Once the pictures are set aside, output all the records exactly.
━━━ Entries supplied
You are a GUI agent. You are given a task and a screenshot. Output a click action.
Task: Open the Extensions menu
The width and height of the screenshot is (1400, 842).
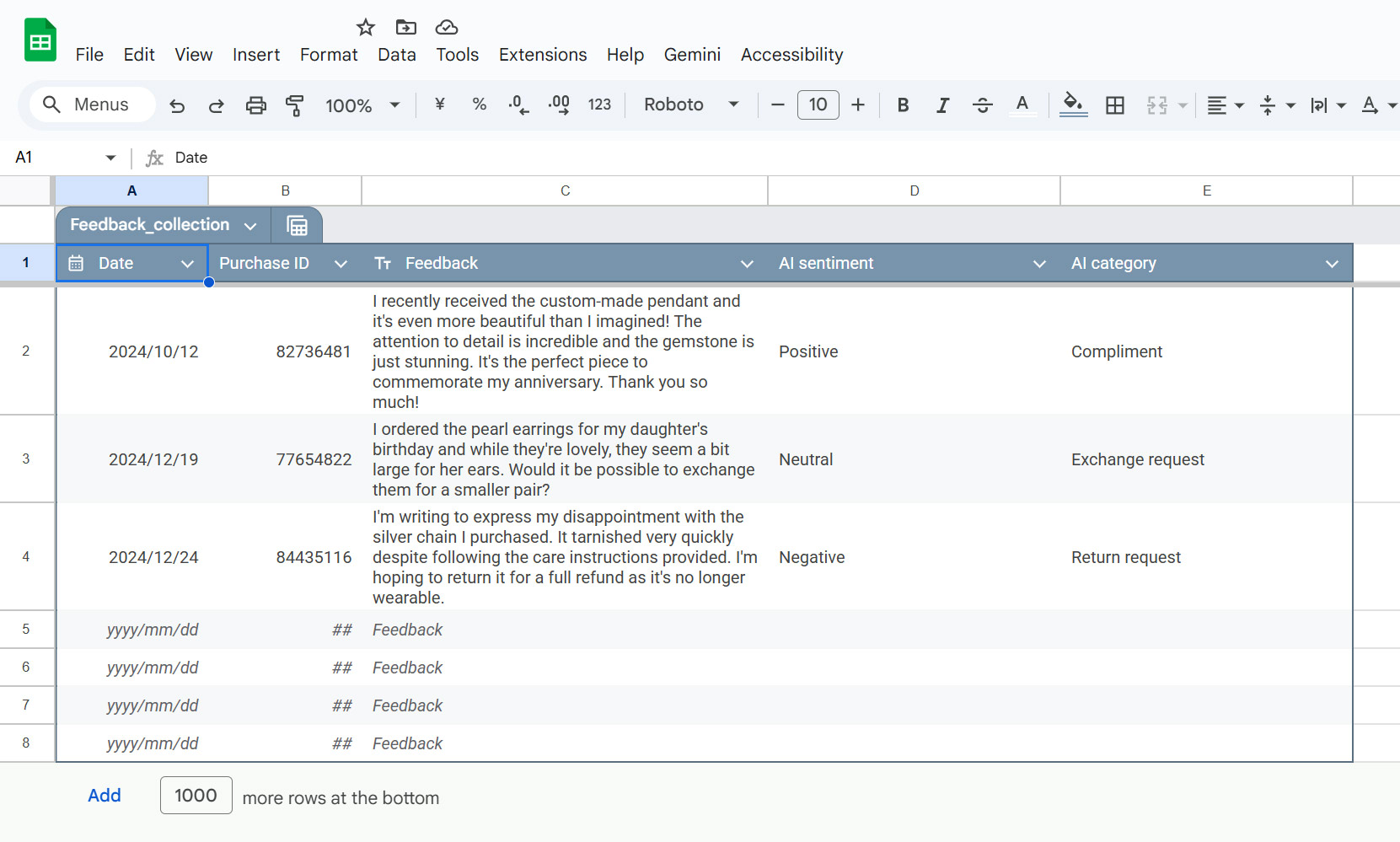point(542,55)
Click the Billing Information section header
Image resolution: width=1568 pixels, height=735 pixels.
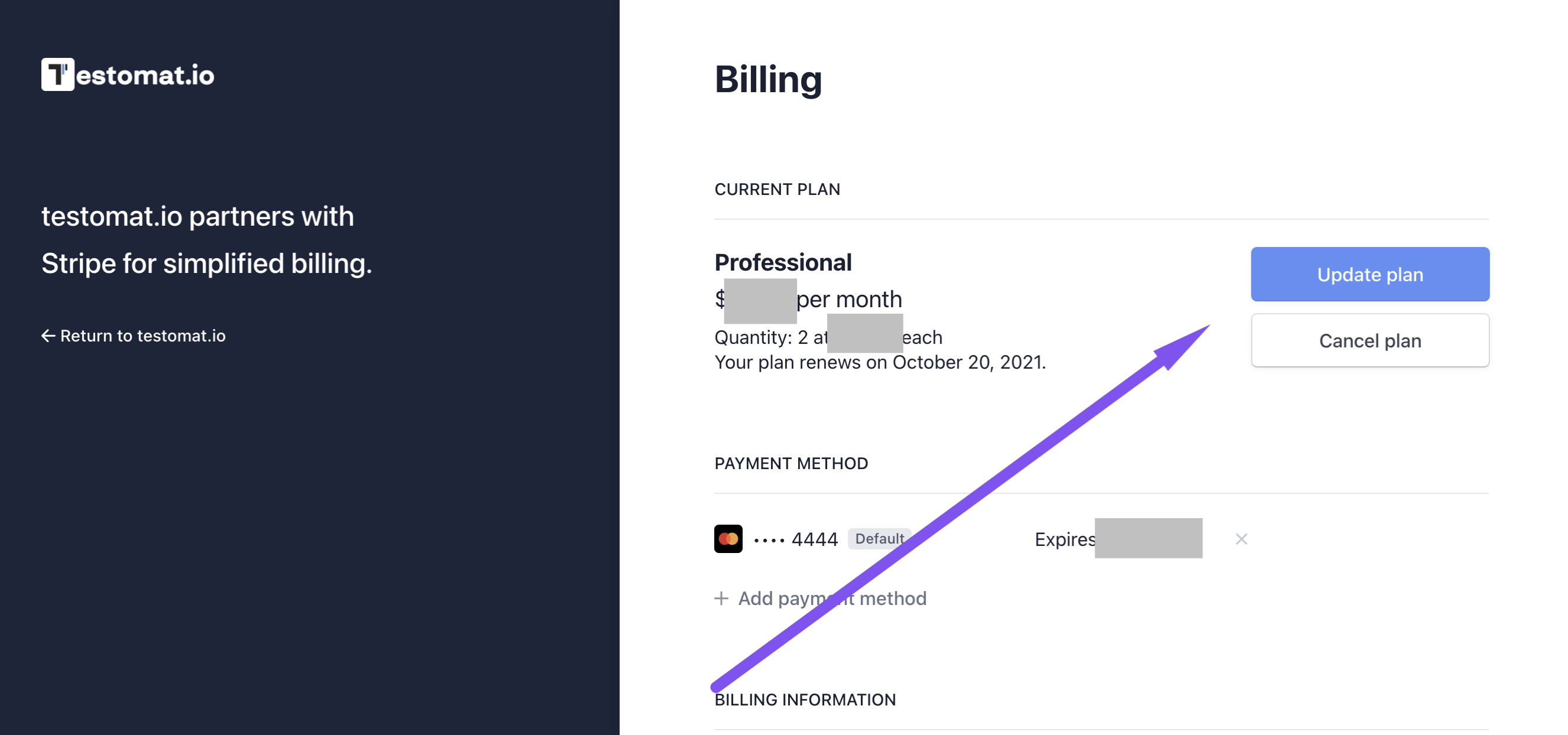point(805,700)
━━━━━━
* [Exercise solution]
You are a GUI agent. You are given a task and a screenshot. Output a click action.
Task: Open the Extensions menu
The width and height of the screenshot is (1400, 842).
point(542,55)
Click the Billing Information section header
Image resolution: width=1568 pixels, height=735 pixels.
point(805,700)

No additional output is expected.